* What you are asked to do *
As the answer, set down the lines below from the one containing "Identify the click" through the one containing "[Close dialog] (268, 9)", exactly and inclusively, and no others.
--- Records supplied ---
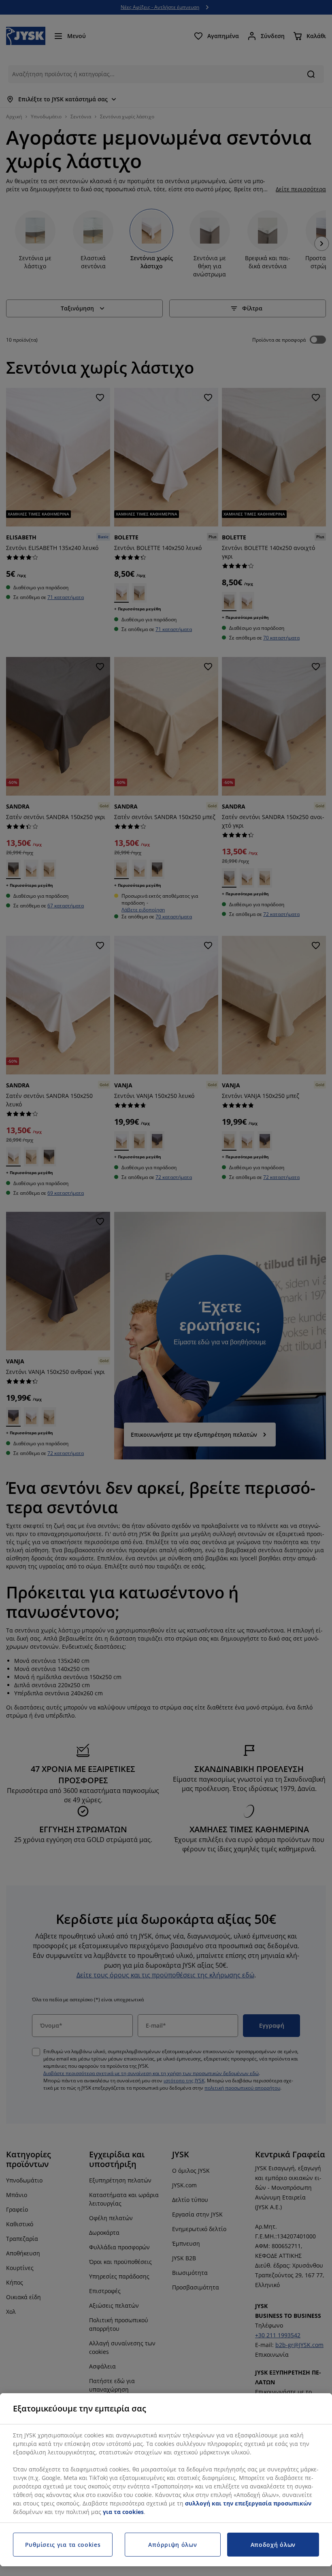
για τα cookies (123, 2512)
---
--- Records supplied ---
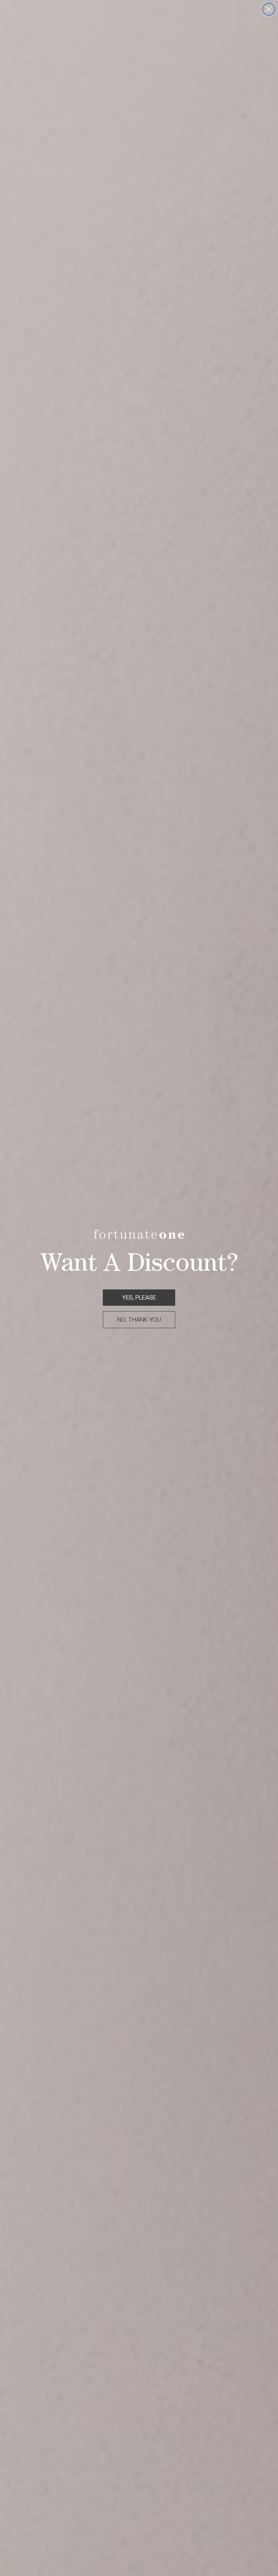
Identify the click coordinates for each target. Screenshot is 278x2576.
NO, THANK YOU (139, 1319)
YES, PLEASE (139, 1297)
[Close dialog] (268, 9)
---
* Result of the exercise *
Identify the click coordinates for each target. Screenshot is 278x2576.
NO, THANK YOU (139, 1319)
YES, PLEASE (139, 1297)
[Close dialog] (268, 9)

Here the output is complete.